I holler Uncle. While I like the idea of a day of thanks, I really, really hate all the foods and gluttony associated with this day. I don’t like Turkey, marshmallows are disgusting, and they are in everything, from the yams to the jello to the pumpkin pie- which all three of those food, even without the marsh of mallows, would still be on my Hate-It food list. Stuffing and gravy can bite me. Mushy, soggy bread with turkey fat? How many ways can I say “No thank you!” Yes, I even hate pumpkin pie. I know. So sue me. I’m really sorry if we can’t be friends now- I promise I won’t care what your oddities are. I’m a picky eater. Oh yeah, that and the wheat allergy. Look around at your table and figure out what a Celiac could nosh… Yeah. Slim pickins.
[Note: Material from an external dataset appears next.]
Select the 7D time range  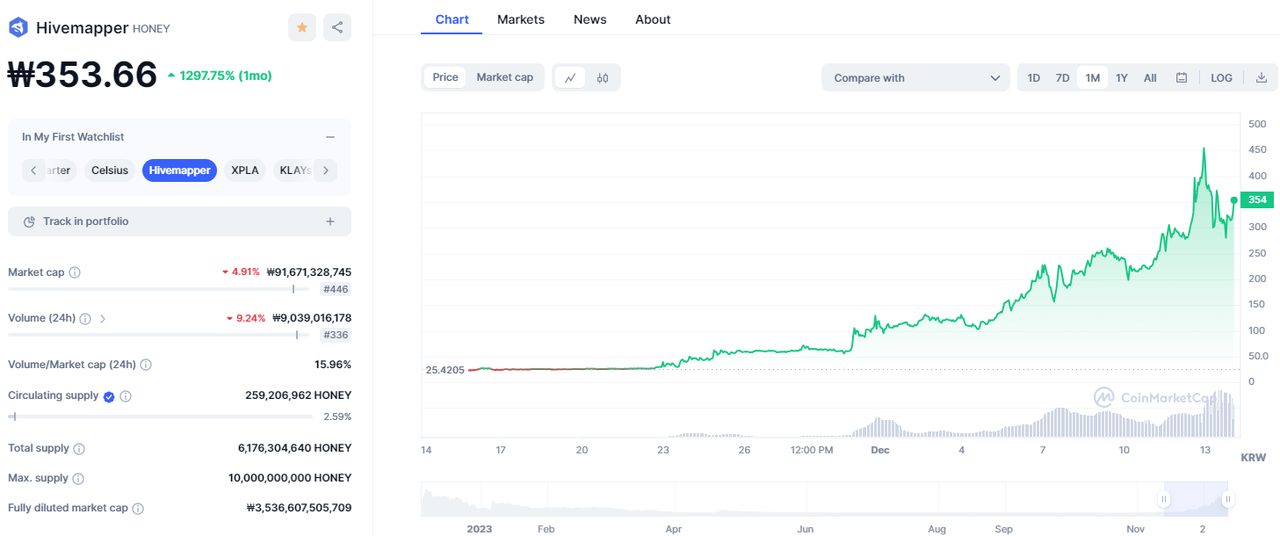1063,78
The idea of getting out the good dishes, setting the table and putting on the pomp and circumstance of a formal holiday was just more than I could bear. Things are NOT normal, and no amount of pinecone centerpieces and orange cloth napkins is going to cover the fact that there is a permanent empty spot at our table. I’d rather not draw too much attention to it.  Believe me, no one forgets anyway.

So I’m revolting.

We are having a Mexican fiesta. I’m fixing pulled pork tacos, tamales, relano pie, guacamole (which you know I own) and even homemade corn tortillas. Nothing makes Beanie happier than squashing masa on the press. My single nod to tradition is a tiny, teeny little pumpkin pie I picked up for Jared, since he was in Iraq last Turkey Day. Otherwise, all bets are off.

Happy Turkey Day everyone. Count your blessing, name them one by one…

Bury My Heart

My soon-to-be Ex has not realized that there are clocks in the world, and that some hours are unseemly for phone calls. I’ve gotten calls at 1:10 in the morning, 11:30 at night 6:04 am, and at assorted times in between. This morning, he called to cancel his scheduled visit with our children today. It would have been only the third time he’s seen them since October 1st, but hey, some things are more important I guess.

I am determined to get through this without becoming bitter or angry, but sometimes it’s really, really hard. The task of telling the kids Dad has made other plans fall on me, and they have been counting the days until they see him all week. The part that kills me is the little seeds of hope and happiness this extinguishes inside of them. Dammit, it’s not fair! And while I can take a ton of unfairness myself, my heart just cannot absorb seeing their sweet innocence hurt by the idiotic choices of someone they love.

I promise not to let this renting take over my life. I just haven’t figured out where or how to dig the trenches and erect the ramparts.

A Small Personal Note

I’ve told you about Chelsea before. She’s the closes thing to a sister I have on earth- and I love her more than I can put to words- which is saying something. Chelsea and I are cut from the same cloth. We look so much alike that people who know us have mistaken us at a distance.  Matter of fact- this picture? Most people think it’s me. It’s not. It’s her. Chels has been on my mind a lot lately…

When I got married, Chelsea made me 1000 origami cranes. Really. She did. She folded them all herself from crisp white paper, and then she hung them  all over the house.  They were wonderful, and magical, and I loved having them surround me. There were hundreds over my bed alone. I left them up for months. The thing is, I cannot remember what happened to them, and for some reason, it’s making me sad. So many tidbits and crumbs of ourselves we leave to others, and then they just float away. I love you Chels, even if I don’t know what happened to the cranes.